#BEAUTY: Foolproof hack for more natural-looking foundation

TIKTOK users can be both talented and creative when it comes to make-up. Although shared by a professional, the social network's latest viral hack is all about avoiding the mask-like or caked-on effect of foundation with a trick that's simple and accessible. Here's how it works.

Less is more! This approach to fashion and beauty has been widely accepted for many years, but trends can sometimes take things in the opposite direction. Make-up, for example, was long dominated by contouring and highlighting techniques designed to sculpt the face, or the heavy application of foundation to conceal imperfections. However, the pandemic -- with its lockdowns and working from home -- changed the game, as people sought to embrace more natural beauty looks. While foundation hasn't disappeared completely, many women have toned it down or turned to techniques designed to achieve a less obvious look.

As a result, tips and advice are proliferating on social networks, focusing on a naturally fresh, radiant complexion. And while skin care is the key to this, there's also a growing number of techniques aimed at reducing the amount of products and textures applied to build a beauty look. Such is the case with a tip recently shared by the professional make-up artist, Katie Jane Hughes, followed by over 200,000 people on TikTok. In a video lasting less than 30 seconds, she explains how a simple action, within everyone's reach, can give you a radiant, flawless complexion while keeping your base looking natural.

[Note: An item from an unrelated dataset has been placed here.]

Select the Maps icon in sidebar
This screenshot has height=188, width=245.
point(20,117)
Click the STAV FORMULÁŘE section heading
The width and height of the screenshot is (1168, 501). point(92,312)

According to the make-up artist, the solution lies in the way we apply our foundation. Instead of putting the product on the brush, then applying it directly to the face, she advises rubbing the tool into the palm of the hand in circular movements first, then applying the remaining foundation to the face. This simple trick allows less product to be deposited on the face, thus avoiding the caked-on effect, and, above all, it distributes the product more evenly. In this way, the complexion is enhanced but still looks natural, without the risk of getting a mask-like effect or suffocating skin under too much product. The tip has already amassed almost 6 million views.

This isn't the first time that Katie Jane Hughes has been in the spotlight on the Chinese social network. In the fall of 2022, the professional make-up artist played a major role in popularising underpainting, a method of reversing the order of steps -- and products -- applied to the skin to achieve a flawless finish. To date, this technique has amassed over 250 million views.